While private sector gains were plentiful, the public sector lost 6,500 jobs, a drop that is usually expected after the end of the school year, but which was larger than usual this time around.
"You pare down that odd loss of government jobs, it wasn't a bad gain. But the unemployment rate, that was certainly a disappointment," Steindel said.
Steindel called this report a "mixed bag" overall, saying that while the July numbers indicated a continued rebound, it would be nice if that bounce-back was going faster.
But something that the state did not mention up front in its release could help shepherd that recovery along.
"There was information released by the national Bureau of Labor Statistics which suggests that we have actually been undercounting jobs in New Jersey by about 50,000," Steindel said.
And what factoring in those numbers might do is put New Jersey on track to recover all of its jobs lost in the COVID-19 pandemic sometime in 2022, rather than a more dire scenario of early 2023.
That is, of course, assuming the coronavirus does not eventually cause another major shutdown of commerce in the state.
Thursday's report adds back 441,700 jobs over the last 17 months, about 62% of the pre-pandemic level.
That still leaves a long way to go to revert back to what the New Jersey employment picture was in February 2020, Steindel said.
"275,000 jobs, even if we say that there's 50,000 that aren't counted, we're still talking well over 200,000," he said. "That's a lot."
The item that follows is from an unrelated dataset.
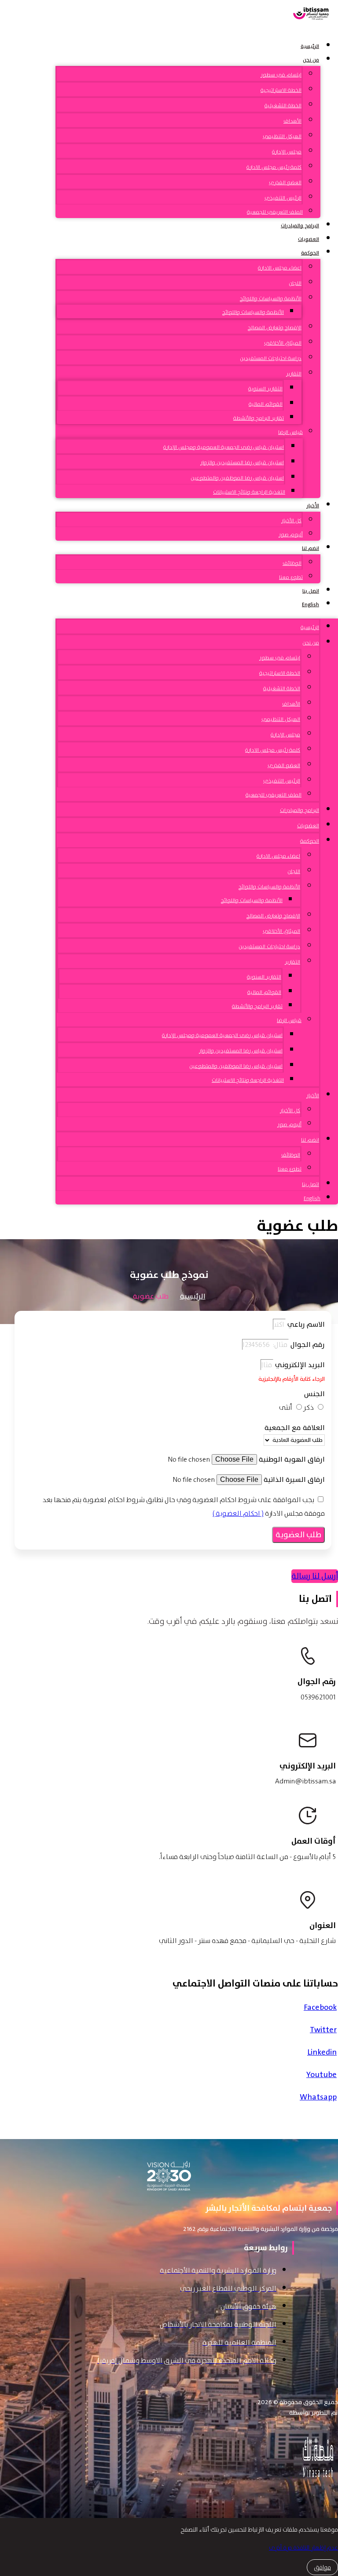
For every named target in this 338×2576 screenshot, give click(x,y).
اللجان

Seven out of the nine major private sectors in New Jersey gained jobs in July: professional and business services (+6,900), trade, transportation and utilities (+6,100), construction (+4,000), "other" services (+2,100), leisure and hospitality (+1,300), manufacturing (+1,100), and education and health care (+400).
Financial activities (-700) and information (-100) lost jobs, according to the state.